There were 10 aneurysm-related deaths in the endovascular-repair group (2.3 percent) versus 16 in the open-repair group (3.7 percent), according to the authors. They confirmed six aneurysm ruptures in the endovascular-repair group versus none in the open-repair group and observed “significant interaction” between age and type of treatment. In fact, survival was increased among patients less than 70 years old in the endovascular-repair group but tended to be better among those 70 years of age or older in the open-repair group.

“The clinical implications of this age effect must be reconciled with our finding that late rupture occurred only in the endovascular-repair group,” Lederle et al wrote. “The procedure associated with late failures would seem to be less desirable for use in younger patients,” even though the late-rupture rate was low, with only six during 4,576 patient-years of follow-up. This finding is one-third less than the rate found in the EVAR 1 trial.

Concerning the mortality findings, the study authors wrote that “excess late deaths that resulted in loss of the perioperative survival advantage in the endovascular-repair group occurred later in our study than in the EVAR 1 and DREAM trials, but they occurred nevertheless. Although this convergence of survival curves could be attributed to chance, its occurrence in all three studies argues otherwise.”

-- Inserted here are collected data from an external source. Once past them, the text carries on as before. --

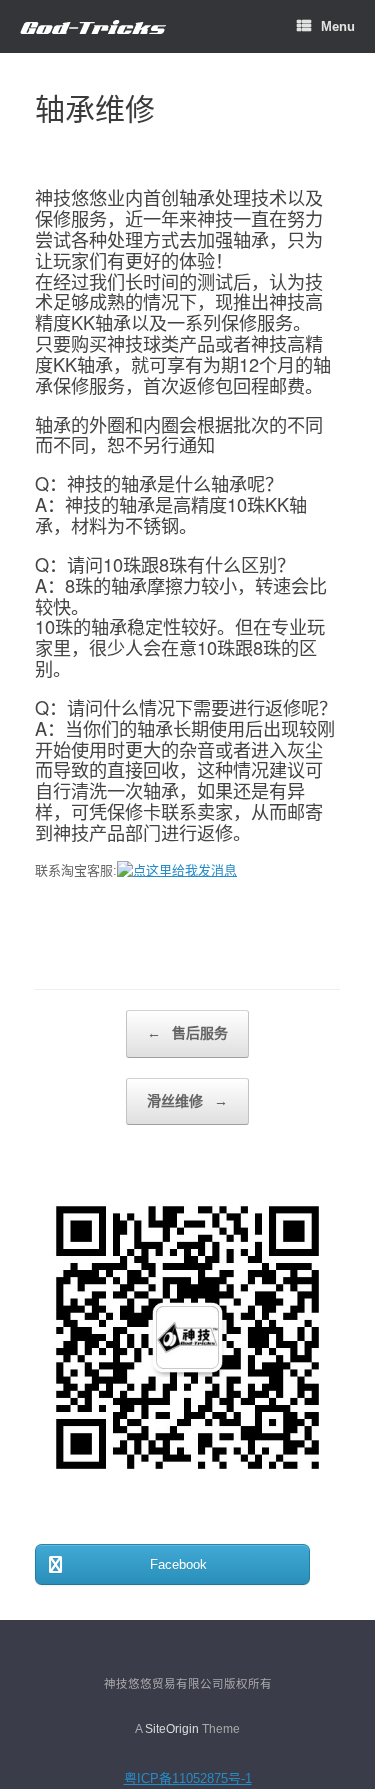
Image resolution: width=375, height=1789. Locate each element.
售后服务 (187, 1033)
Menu (338, 26)
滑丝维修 (187, 1101)
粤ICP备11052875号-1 (188, 1778)
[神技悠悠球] (93, 27)
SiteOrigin (172, 1729)
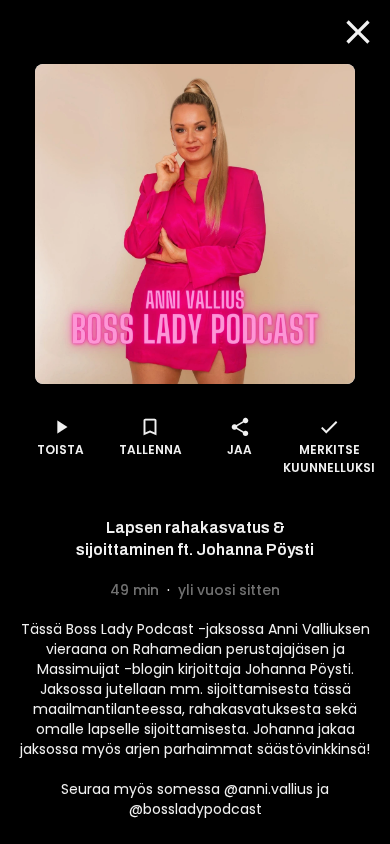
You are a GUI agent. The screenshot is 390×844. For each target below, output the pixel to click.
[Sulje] (358, 32)
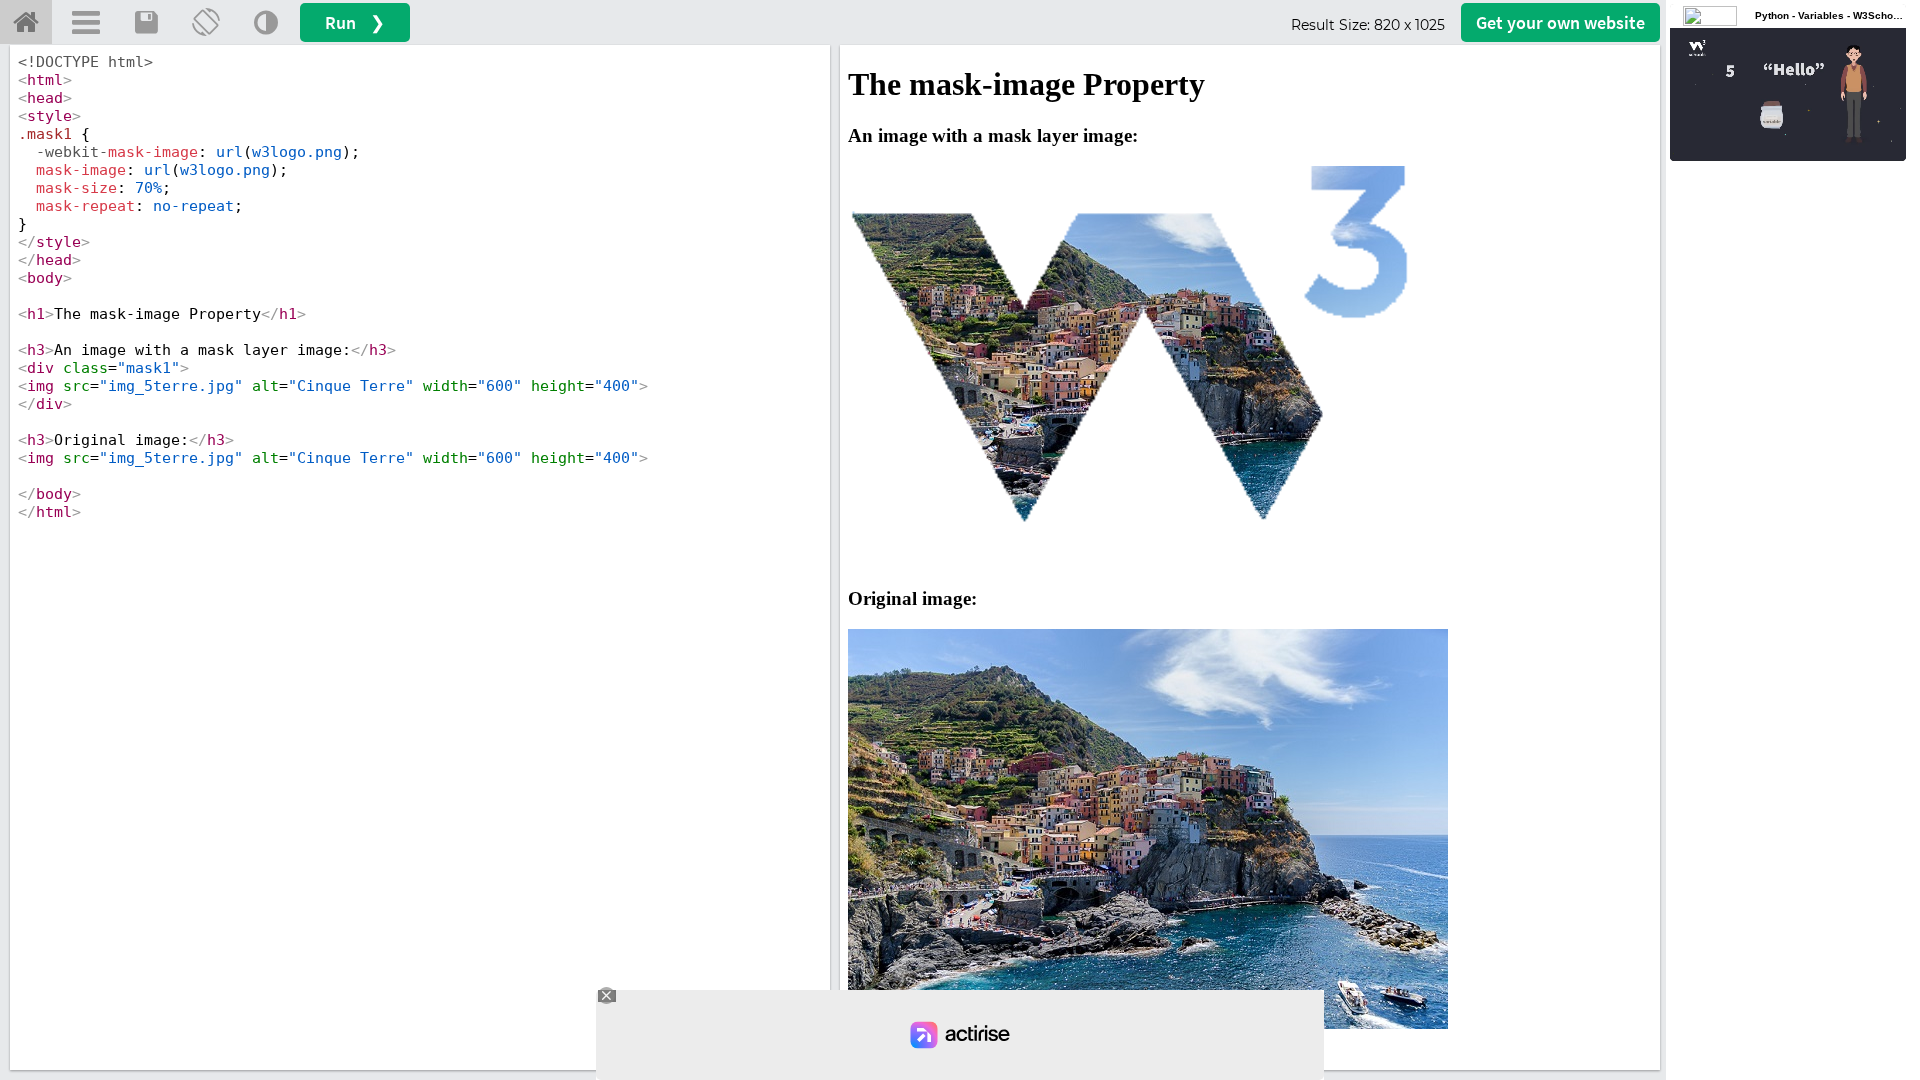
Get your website (1560, 22)
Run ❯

Based on the findings, they concluded that endovascular repair “continues to improve and is now an acceptable alternative to open repair even when judged in terms of long-term survival. However, our results also indicate that late rupture remains a concern and that endovascular repair does not yet offer a long-term advantage over open repair, particularly among older patients, for whom such an advantage was originally expected.”

The study was funded by the Department of Veterans Affairs’ Office of Research and Development.